▶ [Exercise prompt]: Copy the stretch from the line containing "Click Xem thêm in Live Casino section" through the line containing "click(115, 155)", renaming "GUI agent" to "computer-use agent" and changing nothing else.

▶ [Entries provided]:
━━━━━━━━━━
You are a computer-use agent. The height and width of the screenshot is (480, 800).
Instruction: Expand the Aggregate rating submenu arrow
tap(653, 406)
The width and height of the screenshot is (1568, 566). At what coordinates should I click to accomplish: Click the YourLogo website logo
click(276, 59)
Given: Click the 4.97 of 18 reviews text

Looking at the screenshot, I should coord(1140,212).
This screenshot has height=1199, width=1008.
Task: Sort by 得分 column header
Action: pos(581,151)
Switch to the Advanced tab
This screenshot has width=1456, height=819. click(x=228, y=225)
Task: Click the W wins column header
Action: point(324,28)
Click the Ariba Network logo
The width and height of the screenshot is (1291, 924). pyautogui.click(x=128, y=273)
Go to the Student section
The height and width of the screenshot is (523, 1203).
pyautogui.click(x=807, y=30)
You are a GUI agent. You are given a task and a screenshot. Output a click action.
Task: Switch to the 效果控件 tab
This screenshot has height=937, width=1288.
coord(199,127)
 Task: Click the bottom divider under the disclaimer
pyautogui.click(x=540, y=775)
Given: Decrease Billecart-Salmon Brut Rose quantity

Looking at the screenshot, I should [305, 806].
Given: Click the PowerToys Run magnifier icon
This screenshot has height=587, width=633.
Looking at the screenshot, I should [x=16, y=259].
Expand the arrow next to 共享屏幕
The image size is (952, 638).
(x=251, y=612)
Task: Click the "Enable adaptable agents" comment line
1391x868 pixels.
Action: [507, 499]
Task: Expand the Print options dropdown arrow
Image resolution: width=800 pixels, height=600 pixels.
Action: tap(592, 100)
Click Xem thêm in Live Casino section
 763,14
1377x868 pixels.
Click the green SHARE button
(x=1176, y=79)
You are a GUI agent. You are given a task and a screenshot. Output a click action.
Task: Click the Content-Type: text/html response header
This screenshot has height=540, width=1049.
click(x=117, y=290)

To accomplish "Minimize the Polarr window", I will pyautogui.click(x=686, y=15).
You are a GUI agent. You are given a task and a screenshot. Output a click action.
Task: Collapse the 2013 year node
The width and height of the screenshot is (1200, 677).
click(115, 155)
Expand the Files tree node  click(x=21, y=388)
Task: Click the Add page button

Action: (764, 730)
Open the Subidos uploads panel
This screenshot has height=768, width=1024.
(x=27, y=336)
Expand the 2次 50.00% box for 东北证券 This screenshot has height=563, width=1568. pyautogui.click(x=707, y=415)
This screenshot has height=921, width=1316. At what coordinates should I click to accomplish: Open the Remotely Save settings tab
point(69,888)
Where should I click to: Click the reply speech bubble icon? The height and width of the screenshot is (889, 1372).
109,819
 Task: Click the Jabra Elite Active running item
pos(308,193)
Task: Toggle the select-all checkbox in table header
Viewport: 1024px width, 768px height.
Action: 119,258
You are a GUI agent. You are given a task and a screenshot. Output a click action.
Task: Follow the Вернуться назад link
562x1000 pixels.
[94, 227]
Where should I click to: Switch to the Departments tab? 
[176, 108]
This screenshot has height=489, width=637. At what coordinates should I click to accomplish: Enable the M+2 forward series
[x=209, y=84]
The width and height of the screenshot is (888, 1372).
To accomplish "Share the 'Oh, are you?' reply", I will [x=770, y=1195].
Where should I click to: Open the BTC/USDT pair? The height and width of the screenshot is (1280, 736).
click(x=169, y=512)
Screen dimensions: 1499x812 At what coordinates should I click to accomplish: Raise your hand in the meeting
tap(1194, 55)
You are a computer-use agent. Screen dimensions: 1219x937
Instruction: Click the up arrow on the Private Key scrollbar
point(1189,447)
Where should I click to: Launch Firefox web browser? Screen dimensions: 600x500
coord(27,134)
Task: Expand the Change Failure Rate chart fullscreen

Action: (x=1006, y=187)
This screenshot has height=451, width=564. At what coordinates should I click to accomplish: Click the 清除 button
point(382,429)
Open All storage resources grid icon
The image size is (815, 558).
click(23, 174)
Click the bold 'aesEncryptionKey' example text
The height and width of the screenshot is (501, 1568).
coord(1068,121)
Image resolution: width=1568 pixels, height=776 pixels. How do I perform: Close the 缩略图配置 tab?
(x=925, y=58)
━━━━━━━━━━
▶ [Result]:
Click Xem thêm in Live Casino section
 763,14
1377x868 pixels.
Click the green SHARE button
(x=1176, y=79)
You are a computer-use agent. You are given a task and a screenshot. Output a click action.
Task: Click the Content-Type: text/html response header
This screenshot has height=540, width=1049.
click(x=117, y=290)

To accomplish "Minimize the Polarr window", I will pyautogui.click(x=686, y=15).
You are a computer-use agent. You are given a task and a screenshot. Output a click action.
Task: Collapse the 2013 year node
The width and height of the screenshot is (1200, 677).
click(115, 155)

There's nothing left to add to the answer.